Long before I thought about studying physics, I saw myself on the path to becoming a graphic designer. I enrolled in a graphic design program at a nearby college, had a well-stocked supply of brushes, pencils, and Bristol board, and even generated a portfolio of nearly 100 compositions before taking my first course. I ultimately left design school when I recognized the differences between “art for the sake of art” vs “art for the sake of selling a product,” but that’s a story for another day. In my year studying graphic design, I practiced and learned a set of skills that became extremely useful during my PhD. What I eventually came to discover was that when I was designing scientific figures, I felt confident that I was making rational design choices, such as visually distinct colours to represent categorical variables and thought-out colour gradients to represent continuous quantities. This blog post is about those design skills and is intended for my fellow researchers who never had the opportunity to learn the language of design. My hope is that I can serve as a useful translator to convey some of the practical ideas that designers routinely employ with respect to visual communication, and explain how they can be used in service of articulating a clearer scientific message.

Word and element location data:
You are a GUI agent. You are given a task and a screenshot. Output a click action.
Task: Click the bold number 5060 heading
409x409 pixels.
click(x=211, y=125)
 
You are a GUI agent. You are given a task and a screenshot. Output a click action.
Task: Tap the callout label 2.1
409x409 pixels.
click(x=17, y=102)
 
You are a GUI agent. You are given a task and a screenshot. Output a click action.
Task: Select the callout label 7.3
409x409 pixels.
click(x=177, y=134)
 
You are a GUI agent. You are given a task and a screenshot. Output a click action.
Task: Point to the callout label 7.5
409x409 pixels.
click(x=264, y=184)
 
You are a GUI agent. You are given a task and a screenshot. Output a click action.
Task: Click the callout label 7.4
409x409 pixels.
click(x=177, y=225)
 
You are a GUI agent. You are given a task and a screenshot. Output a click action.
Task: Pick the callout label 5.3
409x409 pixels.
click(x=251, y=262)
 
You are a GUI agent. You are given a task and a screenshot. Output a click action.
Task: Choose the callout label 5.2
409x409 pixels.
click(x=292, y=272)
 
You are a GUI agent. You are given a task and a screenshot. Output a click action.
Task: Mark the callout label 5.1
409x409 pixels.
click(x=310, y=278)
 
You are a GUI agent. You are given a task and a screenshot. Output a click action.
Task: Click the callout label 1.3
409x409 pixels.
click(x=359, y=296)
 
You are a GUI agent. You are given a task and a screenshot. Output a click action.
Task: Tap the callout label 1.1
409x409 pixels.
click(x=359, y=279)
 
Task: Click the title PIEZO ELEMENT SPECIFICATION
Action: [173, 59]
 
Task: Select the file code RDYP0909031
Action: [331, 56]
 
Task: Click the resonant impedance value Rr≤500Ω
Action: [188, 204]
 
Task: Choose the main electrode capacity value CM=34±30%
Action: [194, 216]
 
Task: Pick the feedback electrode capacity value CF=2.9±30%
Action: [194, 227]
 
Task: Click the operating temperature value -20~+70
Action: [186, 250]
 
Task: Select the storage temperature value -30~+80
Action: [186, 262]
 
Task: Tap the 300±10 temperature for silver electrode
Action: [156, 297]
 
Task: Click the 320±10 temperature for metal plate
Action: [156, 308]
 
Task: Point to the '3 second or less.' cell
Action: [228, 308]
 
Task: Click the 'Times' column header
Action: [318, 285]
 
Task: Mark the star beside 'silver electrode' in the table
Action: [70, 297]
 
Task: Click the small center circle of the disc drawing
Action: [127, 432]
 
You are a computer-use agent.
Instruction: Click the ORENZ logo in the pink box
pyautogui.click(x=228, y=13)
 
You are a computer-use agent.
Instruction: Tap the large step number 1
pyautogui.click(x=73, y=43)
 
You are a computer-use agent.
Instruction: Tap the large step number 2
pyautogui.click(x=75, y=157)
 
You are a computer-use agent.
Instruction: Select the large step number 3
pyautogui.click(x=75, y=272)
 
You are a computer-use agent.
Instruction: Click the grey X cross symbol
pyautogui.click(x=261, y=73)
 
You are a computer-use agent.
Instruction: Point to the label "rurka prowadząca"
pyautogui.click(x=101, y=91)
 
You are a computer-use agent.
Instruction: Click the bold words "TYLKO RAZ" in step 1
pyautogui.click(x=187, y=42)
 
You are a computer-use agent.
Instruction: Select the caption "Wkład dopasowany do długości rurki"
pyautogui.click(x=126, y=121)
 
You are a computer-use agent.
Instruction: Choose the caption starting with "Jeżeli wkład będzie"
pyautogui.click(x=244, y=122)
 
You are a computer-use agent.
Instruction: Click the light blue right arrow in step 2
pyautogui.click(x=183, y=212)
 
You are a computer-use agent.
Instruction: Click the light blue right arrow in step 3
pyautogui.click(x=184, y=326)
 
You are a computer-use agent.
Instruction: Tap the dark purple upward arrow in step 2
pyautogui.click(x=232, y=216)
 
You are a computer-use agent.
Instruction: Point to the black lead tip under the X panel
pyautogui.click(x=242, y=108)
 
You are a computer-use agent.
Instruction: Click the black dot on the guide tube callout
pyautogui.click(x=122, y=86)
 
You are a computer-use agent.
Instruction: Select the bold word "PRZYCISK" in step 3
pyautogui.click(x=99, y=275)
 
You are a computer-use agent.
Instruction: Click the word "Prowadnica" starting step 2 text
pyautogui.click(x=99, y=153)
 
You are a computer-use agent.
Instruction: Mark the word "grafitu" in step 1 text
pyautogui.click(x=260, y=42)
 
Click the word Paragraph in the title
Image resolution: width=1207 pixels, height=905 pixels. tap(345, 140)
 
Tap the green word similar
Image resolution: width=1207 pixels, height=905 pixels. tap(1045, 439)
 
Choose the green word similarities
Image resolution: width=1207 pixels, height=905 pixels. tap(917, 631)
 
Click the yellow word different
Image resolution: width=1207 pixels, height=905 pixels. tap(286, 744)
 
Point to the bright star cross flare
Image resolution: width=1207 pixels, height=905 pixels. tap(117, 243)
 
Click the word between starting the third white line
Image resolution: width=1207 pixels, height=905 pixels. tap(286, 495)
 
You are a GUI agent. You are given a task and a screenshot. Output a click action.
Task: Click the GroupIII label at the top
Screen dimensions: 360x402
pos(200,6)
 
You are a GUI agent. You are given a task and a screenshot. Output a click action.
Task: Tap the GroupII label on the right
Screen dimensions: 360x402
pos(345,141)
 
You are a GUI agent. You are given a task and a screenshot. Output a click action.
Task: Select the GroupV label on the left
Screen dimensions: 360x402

TASK INSTRUCTIONS:
A) Sum up the passage on design for scientists in two sentences.
B) According to the passage on design for scientists, how many compositions did the author's portfolio hold before the first course?

ANSWER LIST:
A) The author spent a year studying graphic design before leaving design school, and later found those skills very useful for making scientific figures during a PhD. The post aims to pass on practical design ideas to researchers who never learned design, so they can get a clearer scientific message across.

B) Nearly 100.